Text+ User Story

BBAW/SAW-Egyptological metadata thesauri

Daniel Werning (Berlin-Brandenburgische Akademie der Wissenschaften) 

DFG subject area: 101 Ancient Cultures

Text+ data domain: Lexical Resources

Motivation

The Egyptian-Coptic language is the human language with the longest documented lifetime, spanning approx. 4,500 years. Its vocabulary and its texts reflect the knowledge of one of the formative cultures of the ancient world. In the last decades, a considerable number of digital projects dealt with Egyptian textual artefacts and compiled metadata for them. As a Digital Humanities-oriented Egyptological (DFG 101–05) researcher and IT-developer, I faced the problem to develop a database on Egyptian textual artefacts with a large set of more or less cultural-specific metadata on the text and its support, e.g., relative dating based on Egyptian rulers, text type, place of origin/provenance in ancient and modern Egypt, object category, material, and many more (Rubensohn project). At this point, only few resources existed that systematically developed appropriate thesauri for some of the metadata. For the relative dating thesaurus, for example, I was allowed to use the thesaurus of the Thesaurus Linguae Aegyptiae, other thesauri came from comparable projects, e.g., “BerlPap”. Back then, barely any of them had officially published their thesauri and they did not provide stable IDs, so that a linked data scenario was not at hand. Meanwhile the situation is a little better. Projects like “Trismegistos” and “Thot” (University Liège and BBAW Berlin / SAW Leipzig) provide stable IDs and also web services (APIs). However, the confidence in these thesauri projects is undermined by the fact that these are research projects without long-term financing or even without current financing. One of them even had to implement a subscription system, i.e., certain functions were suddenly not freely available anymore. Moreover, none of these projects is highly collaborative in the sense that new Egyptological DH-projects with new demands can engage in the development of the thesauri easily and fast (compare the WikiData concept).

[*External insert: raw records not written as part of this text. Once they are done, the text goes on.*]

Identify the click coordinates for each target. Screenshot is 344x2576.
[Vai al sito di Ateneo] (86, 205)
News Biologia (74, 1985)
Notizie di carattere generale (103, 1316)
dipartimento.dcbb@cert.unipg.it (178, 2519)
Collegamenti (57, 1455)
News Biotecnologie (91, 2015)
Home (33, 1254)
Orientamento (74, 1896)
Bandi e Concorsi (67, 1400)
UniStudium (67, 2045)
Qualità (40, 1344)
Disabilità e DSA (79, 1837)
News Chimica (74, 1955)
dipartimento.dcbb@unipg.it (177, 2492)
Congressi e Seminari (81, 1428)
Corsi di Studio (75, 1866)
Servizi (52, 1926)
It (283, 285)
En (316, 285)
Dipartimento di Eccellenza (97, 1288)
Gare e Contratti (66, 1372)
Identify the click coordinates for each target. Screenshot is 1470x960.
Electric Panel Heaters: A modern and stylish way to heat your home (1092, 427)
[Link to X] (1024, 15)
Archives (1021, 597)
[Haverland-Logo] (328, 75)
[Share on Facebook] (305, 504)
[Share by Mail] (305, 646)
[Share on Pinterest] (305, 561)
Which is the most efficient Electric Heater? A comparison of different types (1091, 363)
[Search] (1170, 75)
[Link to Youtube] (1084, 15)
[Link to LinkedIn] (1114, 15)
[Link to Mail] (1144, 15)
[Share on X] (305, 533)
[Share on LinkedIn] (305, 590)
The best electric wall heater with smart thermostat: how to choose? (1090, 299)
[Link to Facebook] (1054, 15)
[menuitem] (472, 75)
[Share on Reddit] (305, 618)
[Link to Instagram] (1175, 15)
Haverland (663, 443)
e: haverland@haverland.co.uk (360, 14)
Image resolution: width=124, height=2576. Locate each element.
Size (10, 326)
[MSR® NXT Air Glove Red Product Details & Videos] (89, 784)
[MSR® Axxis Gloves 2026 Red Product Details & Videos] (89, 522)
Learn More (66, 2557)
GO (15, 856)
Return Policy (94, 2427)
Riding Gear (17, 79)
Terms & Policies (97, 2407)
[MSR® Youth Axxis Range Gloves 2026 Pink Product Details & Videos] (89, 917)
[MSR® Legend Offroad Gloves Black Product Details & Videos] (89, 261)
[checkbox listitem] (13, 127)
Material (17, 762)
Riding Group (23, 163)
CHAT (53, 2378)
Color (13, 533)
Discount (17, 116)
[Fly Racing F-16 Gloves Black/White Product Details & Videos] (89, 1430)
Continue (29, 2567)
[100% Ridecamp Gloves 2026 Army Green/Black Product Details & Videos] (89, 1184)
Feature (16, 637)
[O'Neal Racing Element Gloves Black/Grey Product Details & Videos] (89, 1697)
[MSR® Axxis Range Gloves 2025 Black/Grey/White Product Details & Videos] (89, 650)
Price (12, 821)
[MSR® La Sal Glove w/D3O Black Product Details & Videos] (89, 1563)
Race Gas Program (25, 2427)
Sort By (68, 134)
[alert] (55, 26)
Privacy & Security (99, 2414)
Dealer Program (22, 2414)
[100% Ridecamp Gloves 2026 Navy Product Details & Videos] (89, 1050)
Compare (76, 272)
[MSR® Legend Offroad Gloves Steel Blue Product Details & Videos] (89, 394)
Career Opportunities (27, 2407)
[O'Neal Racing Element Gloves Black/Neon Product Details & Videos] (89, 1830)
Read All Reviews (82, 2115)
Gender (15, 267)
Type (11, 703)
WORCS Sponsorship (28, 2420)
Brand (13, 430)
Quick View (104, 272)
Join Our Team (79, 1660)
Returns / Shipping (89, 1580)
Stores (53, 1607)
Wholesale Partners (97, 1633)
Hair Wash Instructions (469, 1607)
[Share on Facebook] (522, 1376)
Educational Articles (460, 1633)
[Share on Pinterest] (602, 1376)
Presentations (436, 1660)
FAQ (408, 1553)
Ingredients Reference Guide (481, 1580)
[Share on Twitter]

The “Thesaurus Linguae Aegyptiae” (TLA), edited by the joined Academies’ project “Strukturen und Transformationen des Wortschatzes der ägyptischen Sprache” (BBAW, Berlin / SAW, Leipzig), provides the worldwide largest electronic corpus of Egyptian texts, annotated, among other things, with artefact metadata. The leaders of this project are interested in publishing the developing versions of their thesauri in a sustainable way according to FAIR principles. Since the TLA project is one of the two major cooperation partners in the above mentioned “Thot” project, further data may come from this project, which is currently without financing.  

Objectives

Hosting of Egyptological metadata thesauri offered by different projects in Text+ according to FAIR principles, in different versions of their development (versioning) and possibly interlinked between each other would make it easier for Egyptological DH projects to link their data based on these thesauri (Open Linked Data), notably also long after the end of the respective projects. Projects may not have to build up their own thesauri from scratch but simply use thesauri offered in Text+ without change, or they may develop their own thesauri based on one already offered in Text+. 

Solution

I imagine Text+ to offer metadata thesauri of different disciplines and projects, with their own permanent IDs/URIs. A thesaurus of a given project should possibly be offered in different stages of its development (versioning). Projects modifying already included thesauri may offer their modified versions as ‘branches’ or ‘forks’ of the original thesaurus. As far as possible, thesauri of different projects should be interlinked via various permanent IDs/URIs, those of Text+ and those of other authorities. A browser is needed for the thesauri, as well as a set of APIs to efficiently use them. 

Challenges

The TLA project at BBAW, Berlin and SAW, Leipzig supports such a data scenario. 

Probably, the hosting of a network of versions of text metadata thesauri requires the position of an editor, preferably with a background in IT as well as in Humanities (ancient history, papyrology, …, or information sciences).

Review by community

The TLA project at BBAW, Berlin and SAW, Leipzig is happy to review a possible implementation.